Rhetoric and Economics

Economics, as an academic discipline, remains a philosophical pursuit. This causes a "crises of identity" when students confront the notion that economics might be as much philosophy as anything else.

How might I justify this claim, when contemporary econ programs in the United States have a deeply ingrained "quantitative" and "computational" identity? How can I claim there is any crisis in a field that deeply, emotionally, attaches itself to math and "scientific" methodologies?

As readers know, I am an ambivalent believer in quantitative research and computational modeling. We need models, and they serve many purposes, but they are not "science" in the way most of the population now understands the label.

In sciences such as quantum physics, cosmology, neuropsychology, and even climatology, disagreements are common, but there are core areas of agreement. Most sciences have a certain "Duh?" set of assumptions that support current research.

Yet, economics retains its roots in philosophy, history, and political theory. Many economic debates are indisputably ideological, even debates concerning the "faith" placed in models.

As an instructor in an undergraduate economics program, I remind my students that I am not an economist, but rather a rhetorician with an interest in economics and policy debates. From my perspective, economics is a rhetorical discipline: economists seek to persuade other scholars, policy makers, and the public that their theories correctly explain interactions, transactions, and allocations. Economics is, even with scientific methodologies, inherently philosophical.

All sciences, according rhetoricians, are persuasive fields. But, economics relies more on the power of persuasion and public debates to declare "winners" and "losers" in the field than other disciplines. Economists and thinkers interested in economics use mass media, not peer-review journals, to affect policy choices.

Consider the most influential economists are media figures. Paul Krugman, Peter Morici, Mark Zandi, and others use cable television, major newspapers, and websites to promote their ideals. They are as much public intellectuals as scholars. These individuals promote political agendas, which necessarily raises questions about the nature of economics.

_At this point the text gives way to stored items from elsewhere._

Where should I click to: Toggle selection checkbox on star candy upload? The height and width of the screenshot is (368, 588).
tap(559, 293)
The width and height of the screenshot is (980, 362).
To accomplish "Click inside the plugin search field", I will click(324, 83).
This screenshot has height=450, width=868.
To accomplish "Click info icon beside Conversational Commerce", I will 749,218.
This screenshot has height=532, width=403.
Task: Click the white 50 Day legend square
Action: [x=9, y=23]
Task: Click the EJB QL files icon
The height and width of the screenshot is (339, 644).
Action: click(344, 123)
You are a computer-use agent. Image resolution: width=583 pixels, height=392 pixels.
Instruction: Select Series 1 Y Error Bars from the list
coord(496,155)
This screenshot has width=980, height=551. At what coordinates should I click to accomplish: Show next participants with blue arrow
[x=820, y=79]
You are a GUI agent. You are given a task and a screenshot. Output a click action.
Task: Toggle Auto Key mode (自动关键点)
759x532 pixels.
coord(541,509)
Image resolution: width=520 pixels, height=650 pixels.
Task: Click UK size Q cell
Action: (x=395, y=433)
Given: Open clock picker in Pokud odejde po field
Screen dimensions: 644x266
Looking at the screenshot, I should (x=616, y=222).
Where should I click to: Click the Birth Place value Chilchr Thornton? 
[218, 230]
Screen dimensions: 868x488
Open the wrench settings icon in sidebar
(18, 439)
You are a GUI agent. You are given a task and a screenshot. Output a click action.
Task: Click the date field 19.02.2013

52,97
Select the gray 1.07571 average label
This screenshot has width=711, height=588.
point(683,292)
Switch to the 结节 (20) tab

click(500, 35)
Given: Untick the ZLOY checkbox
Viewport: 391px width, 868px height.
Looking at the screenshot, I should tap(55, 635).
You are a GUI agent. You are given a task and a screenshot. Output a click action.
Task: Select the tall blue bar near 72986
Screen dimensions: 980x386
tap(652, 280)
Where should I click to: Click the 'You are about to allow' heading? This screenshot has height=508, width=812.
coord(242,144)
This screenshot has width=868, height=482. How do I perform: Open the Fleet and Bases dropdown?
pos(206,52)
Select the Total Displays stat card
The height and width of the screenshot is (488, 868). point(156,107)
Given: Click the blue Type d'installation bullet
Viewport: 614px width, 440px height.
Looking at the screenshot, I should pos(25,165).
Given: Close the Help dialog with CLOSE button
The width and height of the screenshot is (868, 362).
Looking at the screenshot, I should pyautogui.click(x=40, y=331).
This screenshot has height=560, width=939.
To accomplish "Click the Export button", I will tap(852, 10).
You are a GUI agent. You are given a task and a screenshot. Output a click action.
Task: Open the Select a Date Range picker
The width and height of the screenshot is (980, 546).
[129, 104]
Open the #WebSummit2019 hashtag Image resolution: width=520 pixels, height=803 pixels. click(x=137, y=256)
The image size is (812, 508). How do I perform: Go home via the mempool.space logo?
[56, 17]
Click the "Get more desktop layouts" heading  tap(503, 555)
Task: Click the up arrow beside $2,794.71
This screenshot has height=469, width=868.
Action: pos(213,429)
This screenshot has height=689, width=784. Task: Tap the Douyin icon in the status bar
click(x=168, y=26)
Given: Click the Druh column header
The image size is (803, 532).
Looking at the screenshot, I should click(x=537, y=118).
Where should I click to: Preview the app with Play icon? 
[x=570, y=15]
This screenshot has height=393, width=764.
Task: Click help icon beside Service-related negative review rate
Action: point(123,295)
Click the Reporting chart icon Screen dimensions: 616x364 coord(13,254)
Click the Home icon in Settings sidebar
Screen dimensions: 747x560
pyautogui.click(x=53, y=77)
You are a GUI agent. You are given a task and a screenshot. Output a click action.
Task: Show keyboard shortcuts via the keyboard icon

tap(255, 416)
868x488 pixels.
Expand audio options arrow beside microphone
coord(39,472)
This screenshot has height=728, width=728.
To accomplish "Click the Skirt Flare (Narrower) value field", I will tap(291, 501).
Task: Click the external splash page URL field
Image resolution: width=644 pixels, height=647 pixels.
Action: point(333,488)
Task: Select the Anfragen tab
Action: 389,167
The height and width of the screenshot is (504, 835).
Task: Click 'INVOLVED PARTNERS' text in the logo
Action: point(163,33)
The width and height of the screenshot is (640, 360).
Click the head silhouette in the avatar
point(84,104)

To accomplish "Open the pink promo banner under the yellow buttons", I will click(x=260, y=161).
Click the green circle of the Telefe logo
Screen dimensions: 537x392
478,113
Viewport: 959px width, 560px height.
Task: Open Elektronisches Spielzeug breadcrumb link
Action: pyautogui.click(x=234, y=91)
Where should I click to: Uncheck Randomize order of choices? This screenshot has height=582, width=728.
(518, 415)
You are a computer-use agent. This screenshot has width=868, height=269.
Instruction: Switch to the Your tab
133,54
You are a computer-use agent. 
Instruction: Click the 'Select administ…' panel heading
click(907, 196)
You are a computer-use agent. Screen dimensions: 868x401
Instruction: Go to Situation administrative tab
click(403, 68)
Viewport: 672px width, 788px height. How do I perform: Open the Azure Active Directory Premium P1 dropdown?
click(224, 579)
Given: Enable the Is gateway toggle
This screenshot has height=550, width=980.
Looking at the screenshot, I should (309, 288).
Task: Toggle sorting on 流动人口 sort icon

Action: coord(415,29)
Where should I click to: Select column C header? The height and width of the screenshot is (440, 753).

My students need rhetorical training. They need to understand logical fallacies and the (often sad) state of public policy debates. They need to appreciate that while most economists, like any other workers, toil in obscurity, the shapers of opinion and future research agendas are masters of rhetorical analysis and rhetorical devices.

I am working on a guide to communicating for economists. I am also reading every economics textbook I can secure. I'm reading everything from the philosophical classics to current mathematically-dense econometrics texts. I need to understand what my students know of the methods used by economists to help them better communicate with wider audiences.

Teaching my students that economics is as much philosophy as math, I am also trying to teach them that the choices of what to analyze with math are philosophical. What questions you ask are not driven solely by dispassionate math: you ask questions to which you want answers. That's an emotional process, a philosophical process.

Rhetoric and economics belong together, since the most influential economists are skilled communicators — or they have skilled public proponents.